Yes. No. Maybe. It's complicated.
I do think there is economic loss to taxation, but that it's probably more vividly and accurately depicted as deadweight loss. The Laffer Curve shows tax revenue, which is only a poor proxy for economic activity.
There's undoubtedly economic loss from every cent of tax (though liberals would argue, at least as much economic gain from the resultant spending). But those economic losses do not necessarily show up on the Laffer Curve. Consider a universe without taxation (because, she explained to her liberal readers, society is so perfect we do not need a government). Everyone manages the tradeoff between leisure and consumption (aka work) as best they can so as to maximize their perceived utility.

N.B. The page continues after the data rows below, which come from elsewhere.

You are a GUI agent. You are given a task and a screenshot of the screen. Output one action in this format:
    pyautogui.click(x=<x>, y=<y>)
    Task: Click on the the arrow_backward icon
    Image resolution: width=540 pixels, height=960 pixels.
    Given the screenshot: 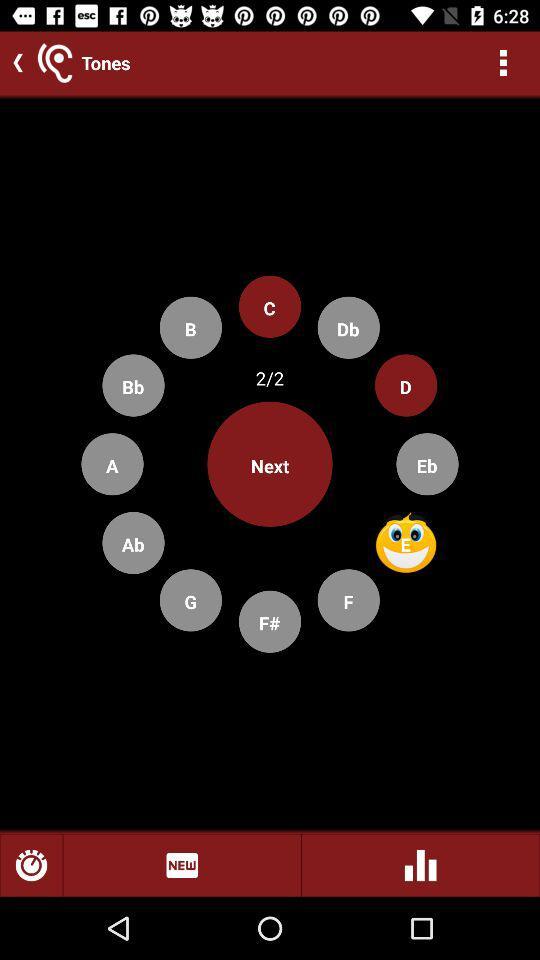 What is the action you would take?
    pyautogui.click(x=13, y=62)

Now say we introduce a 25% tax on income. At least some people will change the amount of leisure they consume as a result. But contra conservatives, we do not necessarily know that they will decide to work less. That's because people are now poorer. If you're suddenly making 75% as much for working the same number of hours, maybe you cut back your hours because it's just not worth the hassle. But maybe you get a second job, because you've got a mortgage and a car payment and you want to go to Maui with the family next year.
A tax increase could thus raise the number of hours worked, which would show up on the Laffer Curve as a gain to the government. But it would still be an economic loss to the country, because it would mean that a large number of people would be consuming less leisure in order to keep their consumption flat.
(Again, I understand that some readers will wish to interject that the spending of the tax revenue represents an economic gain to someone else. This is true, if not perfectly so. But right now, let's focus on one thing at a time.)
Whether tax revenues rise or fall, taxes have an economic cost. It's just that one is easier to measure.